La Base sous-marine

Une naissance difficile, une vieillesse apaisée

 

Cinq bases sous-marines ont été construites sur le littoral atlantique pendant la Seconde Guerre mondiale. De nos jours, la base de Bordeaux accueille des expositions et des spectacles.

 

Une forte corpulence

Vu du boulevard Alfred Daney, c’est un gigantesque bloc de béton armé de 245 m de long, 165 m de large et 20 m de haut, dont 11 hors d’eau et 9 en profondeur. L'ensemble occupe une superficie de 43 000 m². Il est subdivisé en onze alvéoles. Chacune est séparée par un mur épais de cinq à six mètres et fermée par des volets blindés. Le tout est recouvert par deux socles superposés en béton armé de 5,6 m d'épaisseur surmontés par des poutres en béton de 32 tonnes espacées de cinq mètres et entrecroisées.

 

L’acte de naissance

La planification des bases sous-marines date de 1940. Elles ont été construites par l’organisation Todt (Fritz Todt était un ingénieur allemand). La construction du bunker commence en septembre 1941 sur le bassin no2 de Bacalan. Elle va durer deux ans sous la supervision des allemands.

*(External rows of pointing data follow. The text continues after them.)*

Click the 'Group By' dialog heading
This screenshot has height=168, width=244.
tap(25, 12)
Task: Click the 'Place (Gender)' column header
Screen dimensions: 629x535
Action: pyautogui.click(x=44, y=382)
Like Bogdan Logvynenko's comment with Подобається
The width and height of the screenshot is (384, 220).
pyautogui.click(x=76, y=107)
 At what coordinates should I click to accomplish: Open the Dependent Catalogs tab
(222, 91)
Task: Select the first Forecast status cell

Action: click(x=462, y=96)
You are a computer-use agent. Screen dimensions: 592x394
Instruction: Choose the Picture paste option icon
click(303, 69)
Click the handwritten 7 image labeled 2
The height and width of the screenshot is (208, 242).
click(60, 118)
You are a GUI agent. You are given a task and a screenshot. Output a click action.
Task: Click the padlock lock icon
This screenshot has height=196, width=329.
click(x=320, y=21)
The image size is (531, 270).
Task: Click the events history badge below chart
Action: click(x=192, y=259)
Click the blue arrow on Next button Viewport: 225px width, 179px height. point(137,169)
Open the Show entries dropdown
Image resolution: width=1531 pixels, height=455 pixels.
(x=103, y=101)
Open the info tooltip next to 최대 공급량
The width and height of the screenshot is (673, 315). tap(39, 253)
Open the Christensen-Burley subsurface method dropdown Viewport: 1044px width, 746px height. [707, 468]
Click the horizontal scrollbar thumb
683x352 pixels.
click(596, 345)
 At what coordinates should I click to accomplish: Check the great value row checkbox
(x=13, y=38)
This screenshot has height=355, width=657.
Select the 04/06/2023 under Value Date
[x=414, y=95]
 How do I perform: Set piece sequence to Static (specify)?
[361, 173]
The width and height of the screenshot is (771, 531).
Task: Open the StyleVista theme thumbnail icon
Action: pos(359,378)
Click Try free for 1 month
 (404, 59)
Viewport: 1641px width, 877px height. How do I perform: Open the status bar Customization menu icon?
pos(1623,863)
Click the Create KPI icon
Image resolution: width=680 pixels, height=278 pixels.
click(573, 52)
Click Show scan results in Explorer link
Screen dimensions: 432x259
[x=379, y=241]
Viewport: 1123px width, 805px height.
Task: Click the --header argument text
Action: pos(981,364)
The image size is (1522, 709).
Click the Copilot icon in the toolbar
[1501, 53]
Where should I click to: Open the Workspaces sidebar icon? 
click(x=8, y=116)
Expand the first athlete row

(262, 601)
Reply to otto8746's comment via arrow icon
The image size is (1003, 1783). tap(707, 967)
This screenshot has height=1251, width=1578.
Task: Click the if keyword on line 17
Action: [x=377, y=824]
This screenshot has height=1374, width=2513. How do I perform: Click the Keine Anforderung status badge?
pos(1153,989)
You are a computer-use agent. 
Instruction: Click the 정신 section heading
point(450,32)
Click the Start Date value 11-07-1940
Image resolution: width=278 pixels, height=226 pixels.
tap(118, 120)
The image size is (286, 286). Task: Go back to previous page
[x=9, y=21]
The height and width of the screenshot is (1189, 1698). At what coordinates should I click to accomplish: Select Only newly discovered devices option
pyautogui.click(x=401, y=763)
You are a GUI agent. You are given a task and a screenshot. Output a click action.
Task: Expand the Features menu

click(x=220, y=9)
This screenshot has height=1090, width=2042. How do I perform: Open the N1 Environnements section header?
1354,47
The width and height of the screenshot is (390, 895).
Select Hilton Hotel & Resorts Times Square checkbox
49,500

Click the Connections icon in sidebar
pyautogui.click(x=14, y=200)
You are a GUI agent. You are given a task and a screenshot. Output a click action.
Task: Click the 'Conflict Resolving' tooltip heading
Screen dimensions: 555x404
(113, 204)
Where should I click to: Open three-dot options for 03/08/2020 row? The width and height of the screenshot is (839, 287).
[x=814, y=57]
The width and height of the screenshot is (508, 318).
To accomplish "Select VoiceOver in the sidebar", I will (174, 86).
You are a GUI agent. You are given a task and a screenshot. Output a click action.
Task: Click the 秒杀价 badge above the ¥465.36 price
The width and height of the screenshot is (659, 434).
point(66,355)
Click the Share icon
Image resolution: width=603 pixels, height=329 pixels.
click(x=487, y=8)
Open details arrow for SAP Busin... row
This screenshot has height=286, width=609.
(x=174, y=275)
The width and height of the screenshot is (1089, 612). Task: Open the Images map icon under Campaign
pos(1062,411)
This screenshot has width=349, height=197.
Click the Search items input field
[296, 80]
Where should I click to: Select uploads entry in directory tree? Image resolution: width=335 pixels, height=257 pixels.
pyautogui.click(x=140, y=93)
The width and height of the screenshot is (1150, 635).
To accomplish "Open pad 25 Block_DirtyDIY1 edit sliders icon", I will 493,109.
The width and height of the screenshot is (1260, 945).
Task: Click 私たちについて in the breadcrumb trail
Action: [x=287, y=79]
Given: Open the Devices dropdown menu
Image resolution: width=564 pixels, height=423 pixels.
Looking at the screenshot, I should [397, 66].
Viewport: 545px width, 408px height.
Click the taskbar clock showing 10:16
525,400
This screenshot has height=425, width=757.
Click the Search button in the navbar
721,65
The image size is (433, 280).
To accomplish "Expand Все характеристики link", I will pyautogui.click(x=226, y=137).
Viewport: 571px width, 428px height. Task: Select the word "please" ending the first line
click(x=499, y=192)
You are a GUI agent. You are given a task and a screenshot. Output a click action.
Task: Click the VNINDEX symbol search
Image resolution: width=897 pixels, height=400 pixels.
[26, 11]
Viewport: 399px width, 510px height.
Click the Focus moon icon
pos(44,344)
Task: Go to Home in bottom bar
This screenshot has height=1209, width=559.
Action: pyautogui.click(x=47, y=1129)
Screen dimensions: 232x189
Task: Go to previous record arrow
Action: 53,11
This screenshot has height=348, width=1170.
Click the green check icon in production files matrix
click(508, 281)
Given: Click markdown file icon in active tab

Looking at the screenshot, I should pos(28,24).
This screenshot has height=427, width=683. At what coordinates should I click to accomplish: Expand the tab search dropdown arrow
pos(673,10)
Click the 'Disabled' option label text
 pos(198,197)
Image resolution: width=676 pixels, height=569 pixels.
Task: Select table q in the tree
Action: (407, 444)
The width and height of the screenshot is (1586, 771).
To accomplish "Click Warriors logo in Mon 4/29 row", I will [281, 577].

Le nom de code est Betasom avec bêta, lettre grecque, initiale de Bordeaux et som pour sommergibili, sous-marin en italien car elle sera utilisée par la marine italienne. Très vite ce nom est devenu Bête de somme pour les hommes employés à sa construction.

600 000 m3 de béton et 36 000 tonnes de fer furent amenés par train, seul moyen de transport adapté à de telles quantités.

 

La mangeuse d’hommes

L'organisation Todt employa 6 500 travailleurs, prisonniers de guerre : espagnols, français, italiens, belges et hollandais.

Les républicains espagnols, les « rouges » de la guerre d’Espagne sont plus de 3 000. Ceux qui étaient logés à la caserne Niel à Bordeaux traversaient la Garonne en bateau pour éviter qu’ils désertent. Les autres arrivaient de Saint-Médard-en-Jalles à la gare Saint-Louis et finissaient le trajet à pied.

Beaucoup d’ouvriers sont morts sur le chantier, dont 72 espagnols. Début des années 1980, des survivants espagnols racontent :

« Le jour, la nuit, sous le soleil, la pluie ou par grand froid. L'enfer ! Les conditions de travail étaient telles que des dizaines d'ouvriers y ont trouvé la mort. Selon certains témoignages, des corps reposent dans le béton. »

La stèle érigée à leur mémoire en 2012 grâce à une souscription de 25 000 euros rappelle leur martyre. C’est un lieu de pèlerinage pour les Espagnols.

 

Les souffrances de la guerre

Bordeaux devient en 1940 le port d'attache de la 12e flottille italienne. Quarante-trois submersibles avaient pour missions l’attaque des navires alliés ou le transport vers l’Extrême-Orient.

Le premier bombardement allié de la Base eu lieu en mai 1943. Il fut tellement imprécis qu’il détruisit plus de 200 immeubles et tua 184 Bordelais. De janvier à août 1944, se dérouleront plus de 13 raids aériens sans grand succès, avec beaucoup de souffrances pour la population civile. Enfin le 28 août 1944, Bordeaux et le port sont évacués par les Allemands.

 

Une seconde vie*

Sous la responsabilité du Port Autonome de Bordeaux, elle est fréquentée par les ferrailleurs et quelques jeunes qui en font leur terrain de jeu jusque dans les années 60 où elle commence à inspirer des artistes.

Mais elle se dégrade de plus en plus et en 1982, les entrées sont murées. Sa masse est tellement imposante qu’il est impensable d’envisager sa destruction. Cette même année, Francis Martin, étudiant en architecture soutient son mémoire visionnaire sur les bassins à flots. On retrouve ce projet en partie dans l’aménagement actuel.

En 1998, 12 000 m² sont aménagés et ouverts au public. Depuis des spectacles et des expositions s’y succèdent.

Sur le toit de nombreux stigmates des bombardements deviennent lieux de vie : des graines apportées par le vent et les oiseaux ont germé créant un jardin suspendu entre acier et béton armé. Une cité lacustre a pris place côté boulevard Henri Brunet. Des inconditionnels logent sur leur embarcation, d’autres donnent corps à leur rêves en réparant des bateaux.

De nos jours, la ville de Bordeaux envisage d’acquérir la Base sous-marine pour lui donner une place plus apaisée dans la vie de la cité.